# [Task statement]
Each line from the opening of the records that follow to the line with "Treballs (65, 1807)" needs to be written out exactly. Add nothing.

++++++++++++++++++++

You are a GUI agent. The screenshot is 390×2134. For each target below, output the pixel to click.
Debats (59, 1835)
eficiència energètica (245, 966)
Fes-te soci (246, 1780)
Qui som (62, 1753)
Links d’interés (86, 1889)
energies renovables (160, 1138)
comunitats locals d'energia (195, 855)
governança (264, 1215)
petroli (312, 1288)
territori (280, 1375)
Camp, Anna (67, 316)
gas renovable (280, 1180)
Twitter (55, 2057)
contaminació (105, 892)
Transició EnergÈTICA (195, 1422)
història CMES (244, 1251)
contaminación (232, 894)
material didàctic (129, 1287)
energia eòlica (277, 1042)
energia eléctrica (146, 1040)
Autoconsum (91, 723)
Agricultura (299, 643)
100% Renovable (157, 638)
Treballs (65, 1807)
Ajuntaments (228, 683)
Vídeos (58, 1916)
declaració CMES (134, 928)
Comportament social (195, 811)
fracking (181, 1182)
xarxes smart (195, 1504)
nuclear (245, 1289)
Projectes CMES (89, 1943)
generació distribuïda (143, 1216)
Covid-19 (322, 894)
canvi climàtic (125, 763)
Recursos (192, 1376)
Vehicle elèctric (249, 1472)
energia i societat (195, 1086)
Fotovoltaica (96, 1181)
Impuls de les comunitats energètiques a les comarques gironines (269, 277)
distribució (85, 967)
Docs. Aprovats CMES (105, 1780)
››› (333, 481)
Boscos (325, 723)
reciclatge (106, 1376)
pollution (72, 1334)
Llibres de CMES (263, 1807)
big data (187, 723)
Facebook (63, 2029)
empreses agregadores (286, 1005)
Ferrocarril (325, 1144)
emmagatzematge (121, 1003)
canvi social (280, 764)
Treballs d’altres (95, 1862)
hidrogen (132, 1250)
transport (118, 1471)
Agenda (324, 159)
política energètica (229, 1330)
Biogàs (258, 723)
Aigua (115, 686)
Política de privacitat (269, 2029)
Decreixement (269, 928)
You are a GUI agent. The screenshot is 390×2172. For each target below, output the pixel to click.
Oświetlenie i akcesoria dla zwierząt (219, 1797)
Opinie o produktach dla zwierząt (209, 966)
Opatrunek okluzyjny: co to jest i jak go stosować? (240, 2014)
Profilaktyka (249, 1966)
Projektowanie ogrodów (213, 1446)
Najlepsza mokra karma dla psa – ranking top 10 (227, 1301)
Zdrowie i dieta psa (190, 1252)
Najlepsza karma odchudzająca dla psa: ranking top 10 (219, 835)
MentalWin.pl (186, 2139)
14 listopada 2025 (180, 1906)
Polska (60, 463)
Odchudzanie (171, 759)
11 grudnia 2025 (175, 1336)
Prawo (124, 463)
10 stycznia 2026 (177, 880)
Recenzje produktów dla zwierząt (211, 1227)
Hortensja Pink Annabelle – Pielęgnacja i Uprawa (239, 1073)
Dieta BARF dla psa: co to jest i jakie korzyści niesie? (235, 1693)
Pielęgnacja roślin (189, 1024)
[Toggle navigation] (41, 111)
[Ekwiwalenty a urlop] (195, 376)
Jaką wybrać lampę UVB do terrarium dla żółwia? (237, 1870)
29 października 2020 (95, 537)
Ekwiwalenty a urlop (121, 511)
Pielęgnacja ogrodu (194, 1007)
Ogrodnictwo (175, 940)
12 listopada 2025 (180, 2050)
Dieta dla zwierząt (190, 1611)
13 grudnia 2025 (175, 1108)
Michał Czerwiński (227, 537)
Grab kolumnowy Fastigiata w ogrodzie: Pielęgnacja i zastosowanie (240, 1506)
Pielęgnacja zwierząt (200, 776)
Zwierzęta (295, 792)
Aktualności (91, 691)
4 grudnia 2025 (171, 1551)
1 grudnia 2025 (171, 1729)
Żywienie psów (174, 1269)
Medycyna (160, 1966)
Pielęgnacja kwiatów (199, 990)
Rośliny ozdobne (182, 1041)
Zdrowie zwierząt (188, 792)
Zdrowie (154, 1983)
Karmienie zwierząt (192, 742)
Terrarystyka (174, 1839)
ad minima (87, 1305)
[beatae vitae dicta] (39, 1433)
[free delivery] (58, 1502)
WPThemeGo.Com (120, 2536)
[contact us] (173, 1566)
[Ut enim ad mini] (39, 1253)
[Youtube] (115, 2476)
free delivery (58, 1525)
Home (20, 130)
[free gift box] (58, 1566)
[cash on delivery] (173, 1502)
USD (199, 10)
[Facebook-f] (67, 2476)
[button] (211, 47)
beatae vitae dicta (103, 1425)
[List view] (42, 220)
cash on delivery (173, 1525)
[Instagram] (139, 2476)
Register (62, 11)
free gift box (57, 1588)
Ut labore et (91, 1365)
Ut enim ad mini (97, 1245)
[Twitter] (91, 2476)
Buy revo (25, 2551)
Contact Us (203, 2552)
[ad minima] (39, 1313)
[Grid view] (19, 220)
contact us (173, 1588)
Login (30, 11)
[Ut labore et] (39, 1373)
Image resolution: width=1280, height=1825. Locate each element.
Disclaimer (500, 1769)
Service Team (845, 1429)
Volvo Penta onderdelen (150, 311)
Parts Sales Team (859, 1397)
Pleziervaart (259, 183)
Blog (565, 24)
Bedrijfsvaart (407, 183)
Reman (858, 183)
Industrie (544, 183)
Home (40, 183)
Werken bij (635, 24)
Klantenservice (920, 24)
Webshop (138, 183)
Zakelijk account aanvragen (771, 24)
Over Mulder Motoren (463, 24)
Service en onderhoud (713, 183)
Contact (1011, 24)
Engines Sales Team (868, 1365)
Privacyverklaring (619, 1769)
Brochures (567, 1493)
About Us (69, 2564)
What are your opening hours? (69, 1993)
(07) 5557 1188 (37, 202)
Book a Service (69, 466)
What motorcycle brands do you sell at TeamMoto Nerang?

++++++++++++++++++++

# [Answer]
You are a GUI agent. The screenshot is 390×2134. For each target below, output the pixel to click.
Debats (59, 1835)
eficiència energètica (245, 966)
Fes-te soci (246, 1780)
Qui som (62, 1753)
Links d’interés (86, 1889)
energies renovables (160, 1138)
comunitats locals d'energia (195, 855)
governança (264, 1215)
petroli (312, 1288)
territori (280, 1375)
Camp, Anna (67, 316)
gas renovable (280, 1180)
Twitter (55, 2057)
contaminació (105, 892)
Transició EnergÈTICA (195, 1422)
història CMES (244, 1251)
contaminación (232, 894)
material didàctic (129, 1287)
energia eòlica (277, 1042)
energia eléctrica (146, 1040)
Autoconsum (91, 723)
Agricultura (299, 643)
100% Renovable (157, 638)
Treballs (65, 1807)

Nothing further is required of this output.